● Exercise: What the task needs is the data below, written out verbatim.

● Input material:
=== Section Start ===

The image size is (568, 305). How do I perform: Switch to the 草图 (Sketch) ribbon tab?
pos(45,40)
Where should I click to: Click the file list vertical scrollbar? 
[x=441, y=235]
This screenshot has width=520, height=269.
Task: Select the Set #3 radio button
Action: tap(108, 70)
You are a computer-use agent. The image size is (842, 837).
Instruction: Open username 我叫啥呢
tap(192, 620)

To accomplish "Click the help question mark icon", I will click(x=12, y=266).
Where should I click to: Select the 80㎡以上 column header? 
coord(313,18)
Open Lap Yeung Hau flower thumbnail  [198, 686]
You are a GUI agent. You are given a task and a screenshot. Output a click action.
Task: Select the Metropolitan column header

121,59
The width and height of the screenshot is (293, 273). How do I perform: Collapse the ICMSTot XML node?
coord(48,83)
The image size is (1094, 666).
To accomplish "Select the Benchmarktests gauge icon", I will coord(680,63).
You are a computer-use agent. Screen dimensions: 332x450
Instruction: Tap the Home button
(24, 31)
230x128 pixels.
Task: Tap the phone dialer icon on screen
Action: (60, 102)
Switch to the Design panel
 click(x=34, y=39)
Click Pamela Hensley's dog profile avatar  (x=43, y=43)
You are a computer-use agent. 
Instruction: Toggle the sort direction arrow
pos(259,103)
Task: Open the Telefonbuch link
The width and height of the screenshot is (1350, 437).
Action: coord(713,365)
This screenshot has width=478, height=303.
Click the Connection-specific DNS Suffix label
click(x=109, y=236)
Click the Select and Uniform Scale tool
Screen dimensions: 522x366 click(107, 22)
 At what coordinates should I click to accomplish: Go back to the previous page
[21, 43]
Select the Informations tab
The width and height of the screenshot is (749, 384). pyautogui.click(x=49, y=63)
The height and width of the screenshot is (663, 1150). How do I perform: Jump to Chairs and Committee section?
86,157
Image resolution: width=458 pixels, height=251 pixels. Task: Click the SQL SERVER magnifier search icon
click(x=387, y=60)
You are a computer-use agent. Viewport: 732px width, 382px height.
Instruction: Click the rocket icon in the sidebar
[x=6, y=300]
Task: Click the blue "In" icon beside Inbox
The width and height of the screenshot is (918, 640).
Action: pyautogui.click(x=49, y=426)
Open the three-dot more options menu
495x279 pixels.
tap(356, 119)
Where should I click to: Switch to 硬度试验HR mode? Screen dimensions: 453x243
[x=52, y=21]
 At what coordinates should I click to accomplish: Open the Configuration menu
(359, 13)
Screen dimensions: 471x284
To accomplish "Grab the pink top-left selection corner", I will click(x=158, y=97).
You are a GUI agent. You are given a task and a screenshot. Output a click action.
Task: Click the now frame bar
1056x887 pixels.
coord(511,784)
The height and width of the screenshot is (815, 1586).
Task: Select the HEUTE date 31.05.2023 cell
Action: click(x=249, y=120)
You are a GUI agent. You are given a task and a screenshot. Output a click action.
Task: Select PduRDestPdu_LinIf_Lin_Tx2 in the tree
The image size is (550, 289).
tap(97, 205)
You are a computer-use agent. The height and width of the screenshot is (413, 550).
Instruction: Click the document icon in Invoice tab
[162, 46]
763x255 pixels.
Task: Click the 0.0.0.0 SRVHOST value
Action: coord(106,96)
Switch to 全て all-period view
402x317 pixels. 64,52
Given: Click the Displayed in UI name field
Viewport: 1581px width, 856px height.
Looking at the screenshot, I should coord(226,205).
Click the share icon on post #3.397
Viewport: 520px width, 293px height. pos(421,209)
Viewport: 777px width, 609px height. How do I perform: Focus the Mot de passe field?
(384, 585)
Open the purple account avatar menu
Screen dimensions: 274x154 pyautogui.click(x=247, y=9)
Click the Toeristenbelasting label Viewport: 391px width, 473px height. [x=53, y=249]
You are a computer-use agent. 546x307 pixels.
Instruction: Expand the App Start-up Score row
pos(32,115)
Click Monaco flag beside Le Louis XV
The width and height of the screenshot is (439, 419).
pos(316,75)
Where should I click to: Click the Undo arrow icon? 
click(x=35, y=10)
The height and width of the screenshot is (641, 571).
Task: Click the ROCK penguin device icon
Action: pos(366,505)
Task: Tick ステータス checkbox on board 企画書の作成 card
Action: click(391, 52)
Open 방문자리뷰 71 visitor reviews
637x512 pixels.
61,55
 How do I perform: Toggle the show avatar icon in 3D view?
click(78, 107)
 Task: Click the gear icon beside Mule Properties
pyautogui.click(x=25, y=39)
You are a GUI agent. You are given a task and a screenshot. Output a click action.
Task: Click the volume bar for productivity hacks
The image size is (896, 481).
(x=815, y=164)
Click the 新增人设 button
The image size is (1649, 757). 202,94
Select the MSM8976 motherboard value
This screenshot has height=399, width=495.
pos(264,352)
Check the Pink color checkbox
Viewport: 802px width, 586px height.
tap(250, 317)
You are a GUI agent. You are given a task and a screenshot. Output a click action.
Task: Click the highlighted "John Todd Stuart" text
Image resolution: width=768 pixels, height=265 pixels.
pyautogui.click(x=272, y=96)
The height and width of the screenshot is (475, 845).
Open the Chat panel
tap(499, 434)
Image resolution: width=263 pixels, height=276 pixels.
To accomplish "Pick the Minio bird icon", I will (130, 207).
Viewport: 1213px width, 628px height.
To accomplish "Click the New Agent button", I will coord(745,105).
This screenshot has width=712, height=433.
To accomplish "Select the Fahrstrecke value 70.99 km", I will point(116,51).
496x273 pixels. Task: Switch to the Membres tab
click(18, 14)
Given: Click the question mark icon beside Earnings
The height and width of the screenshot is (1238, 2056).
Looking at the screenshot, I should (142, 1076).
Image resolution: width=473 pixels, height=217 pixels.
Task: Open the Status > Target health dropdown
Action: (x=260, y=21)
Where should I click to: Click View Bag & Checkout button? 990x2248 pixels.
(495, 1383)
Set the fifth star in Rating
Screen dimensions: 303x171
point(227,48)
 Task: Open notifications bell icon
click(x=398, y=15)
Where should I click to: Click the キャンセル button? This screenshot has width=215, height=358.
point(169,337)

=== Section End ===

● Solution for this task:
The image size is (568, 305). How do I perform: Switch to the 草图 (Sketch) ribbon tab?
pos(45,40)
Where should I click to: Click the file list vertical scrollbar? 
[x=441, y=235]
This screenshot has width=520, height=269.
Task: Select the Set #3 radio button
Action: tap(108, 70)
You are a computer-use agent. The image size is (842, 837).
Instruction: Open username 我叫啥呢
tap(192, 620)

To accomplish "Click the help question mark icon", I will click(x=12, y=266).
Where should I click to: Select the 80㎡以上 column header? 
coord(313,18)
Open Lap Yeung Hau flower thumbnail  [198, 686]
You are a GUI agent. You are given a task and a screenshot. Output a click action.
Task: Select the Metropolitan column header

121,59
The width and height of the screenshot is (293, 273). How do I perform: Collapse the ICMSTot XML node?
coord(48,83)
The image size is (1094, 666).
To accomplish "Select the Benchmarktests gauge icon", I will coord(680,63).
You are a computer-use agent. Screen dimensions: 332x450
Instruction: Tap the Home button
(24, 31)
230x128 pixels.
Task: Tap the phone dialer icon on screen
Action: (60, 102)
Switch to the Design panel
 click(x=34, y=39)
Click Pamela Hensley's dog profile avatar  (x=43, y=43)
You are a computer-use agent. 
Instruction: Toggle the sort direction arrow
pos(259,103)
Task: Open the Telefonbuch link
The width and height of the screenshot is (1350, 437).
Action: coord(713,365)
This screenshot has width=478, height=303.
Click the Connection-specific DNS Suffix label
click(x=109, y=236)
Click the Select and Uniform Scale tool
Screen dimensions: 522x366 click(107, 22)
 At what coordinates should I click to accomplish: Go back to the previous page
[21, 43]
Select the Informations tab
The width and height of the screenshot is (749, 384). pyautogui.click(x=49, y=63)
The height and width of the screenshot is (663, 1150). How do I perform: Jump to Chairs and Committee section?
86,157
Image resolution: width=458 pixels, height=251 pixels. Task: Click the SQL SERVER magnifier search icon
click(x=387, y=60)
You are a computer-use agent. Viewport: 732px width, 382px height.
Instruction: Click the rocket icon in the sidebar
[x=6, y=300]
Task: Click the blue "In" icon beside Inbox
The width and height of the screenshot is (918, 640).
Action: pyautogui.click(x=49, y=426)
Open the three-dot more options menu
495x279 pixels.
tap(356, 119)
Where should I click to: Switch to 硬度试验HR mode? Screen dimensions: 453x243
[x=52, y=21]
 At what coordinates should I click to accomplish: Open the Configuration menu
(359, 13)
Screen dimensions: 471x284
To accomplish "Grab the pink top-left selection corner", I will click(x=158, y=97).
You are a GUI agent. You are given a task and a screenshot. Output a click action.
Task: Click the now frame bar
1056x887 pixels.
coord(511,784)
The height and width of the screenshot is (815, 1586).
Task: Select the HEUTE date 31.05.2023 cell
Action: click(x=249, y=120)
You are a GUI agent. You are given a task and a screenshot. Output a click action.
Task: Select PduRDestPdu_LinIf_Lin_Tx2 in the tree
The image size is (550, 289).
tap(97, 205)
You are a computer-use agent. The height and width of the screenshot is (413, 550).
Instruction: Click the document icon in Invoice tab
[162, 46]
763x255 pixels.
Task: Click the 0.0.0.0 SRVHOST value
Action: coord(106,96)
Switch to 全て all-period view
402x317 pixels. 64,52
Given: Click the Displayed in UI name field
Viewport: 1581px width, 856px height.
Looking at the screenshot, I should coord(226,205).
Click the share icon on post #3.397
Viewport: 520px width, 293px height. pos(421,209)
Viewport: 777px width, 609px height. How do I perform: Focus the Mot de passe field?
(384, 585)
Open the purple account avatar menu
Screen dimensions: 274x154 pyautogui.click(x=247, y=9)
Click the Toeristenbelasting label Viewport: 391px width, 473px height. [x=53, y=249]
You are a computer-use agent. 546x307 pixels.
Instruction: Expand the App Start-up Score row
pos(32,115)
Click Monaco flag beside Le Louis XV
The width and height of the screenshot is (439, 419).
pos(316,75)
Where should I click to: Click the Undo arrow icon? 
click(x=35, y=10)
The height and width of the screenshot is (641, 571).
Task: Click the ROCK penguin device icon
Action: pos(366,505)
Task: Tick ステータス checkbox on board 企画書の作成 card
Action: click(391, 52)
Open 방문자리뷰 71 visitor reviews
637x512 pixels.
61,55
 How do I perform: Toggle the show avatar icon in 3D view?
click(78, 107)
 Task: Click the gear icon beside Mule Properties
pyautogui.click(x=25, y=39)
You are a GUI agent. You are given a task and a screenshot. Output a click action.
Task: Click the volume bar for productivity hacks
The image size is (896, 481).
(x=815, y=164)
Click the 新增人设 button
The image size is (1649, 757). 202,94
Select the MSM8976 motherboard value
This screenshot has height=399, width=495.
pos(264,352)
Check the Pink color checkbox
Viewport: 802px width, 586px height.
tap(250, 317)
You are a GUI agent. You are given a task and a screenshot. Output a click action.
Task: Click the highlighted "John Todd Stuart" text
Image resolution: width=768 pixels, height=265 pixels.
pyautogui.click(x=272, y=96)
The height and width of the screenshot is (475, 845).
Open the Chat panel
tap(499, 434)
Image resolution: width=263 pixels, height=276 pixels.
To accomplish "Pick the Minio bird icon", I will (130, 207).
Viewport: 1213px width, 628px height.
To accomplish "Click the New Agent button", I will coord(745,105).
This screenshot has width=712, height=433.
To accomplish "Select the Fahrstrecke value 70.99 km", I will point(116,51).
496x273 pixels. Task: Switch to the Membres tab
click(18, 14)
Given: Click the question mark icon beside Earnings
The height and width of the screenshot is (1238, 2056).
Looking at the screenshot, I should (142, 1076).
Image resolution: width=473 pixels, height=217 pixels.
Task: Open the Status > Target health dropdown
Action: (x=260, y=21)
Where should I click to: Click View Bag & Checkout button? 990x2248 pixels.
(495, 1383)
Set the fifth star in Rating
Screen dimensions: 303x171
point(227,48)
 Task: Open notifications bell icon
click(x=398, y=15)
Where should I click to: Click the キャンセル button? This screenshot has width=215, height=358.
point(169,337)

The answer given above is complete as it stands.